▶ What is expected
Reproduce the items below verbatim, beginning with the line that contains "Image resolution: width=1024" and continuing through the end of the items. Leave the pictures out.

--------

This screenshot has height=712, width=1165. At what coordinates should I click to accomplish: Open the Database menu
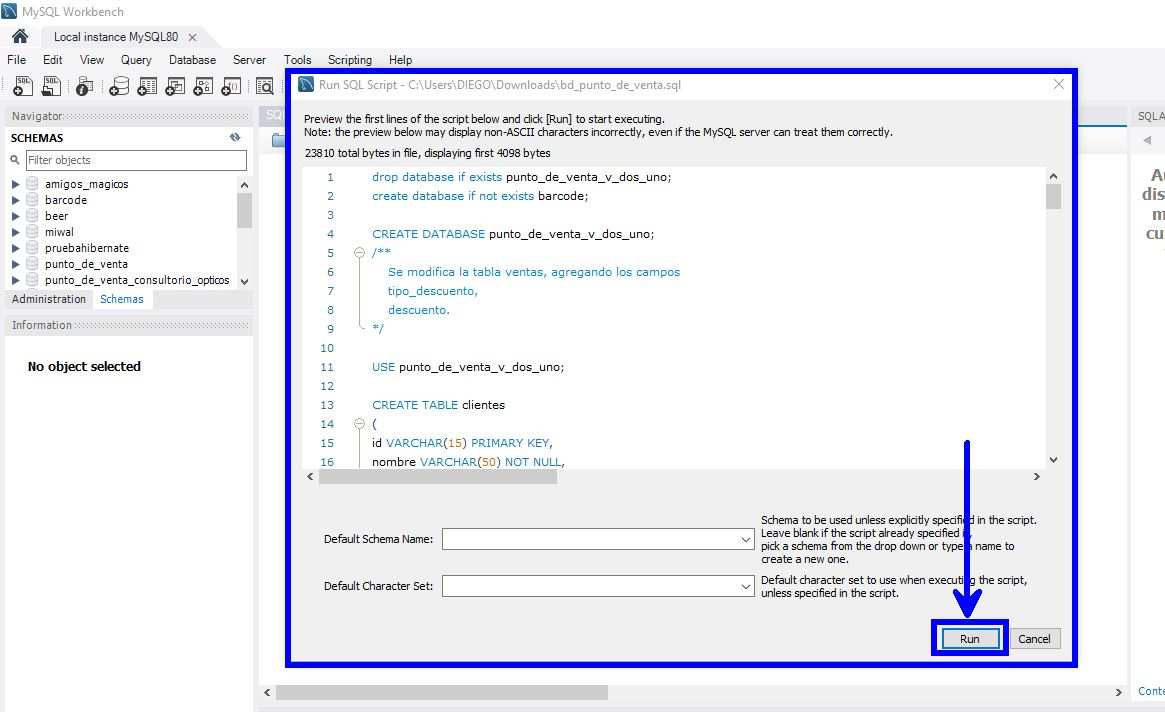point(192,59)
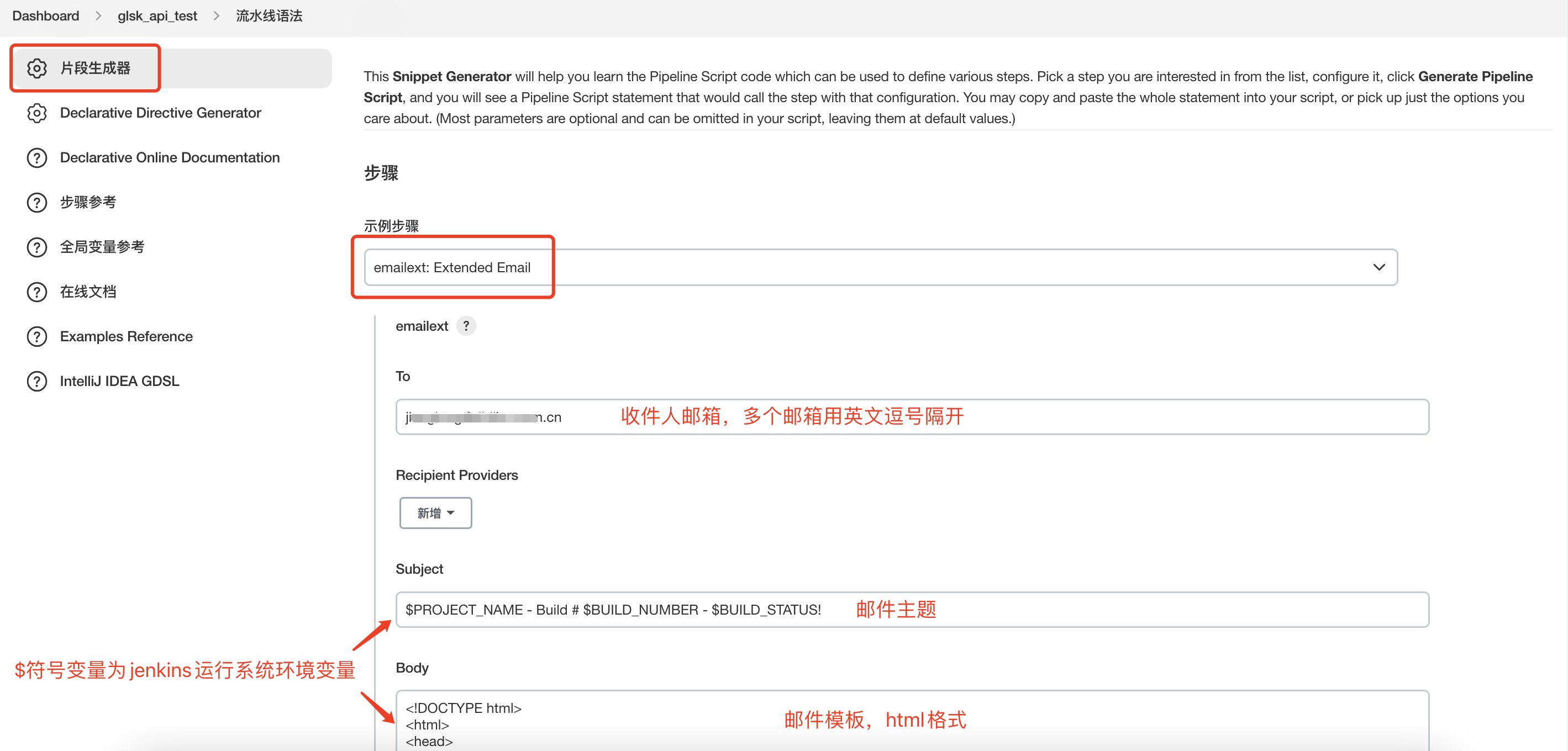Viewport: 1568px width, 751px height.
Task: Select the 流水线语法 breadcrumb
Action: 269,16
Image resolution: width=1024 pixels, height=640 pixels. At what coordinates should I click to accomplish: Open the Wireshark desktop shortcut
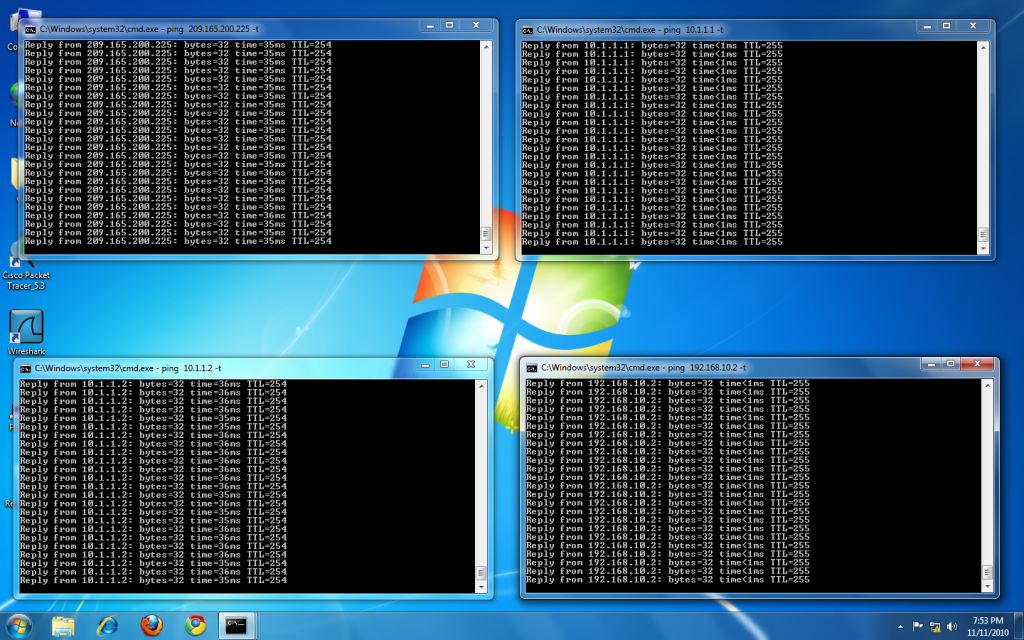point(24,327)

--------

▶ Written solution
Image resolution: width=1024 pixels, height=640 pixels. At what coordinates should I click to accomplish: Open the Wireshark desktop shortcut
point(24,327)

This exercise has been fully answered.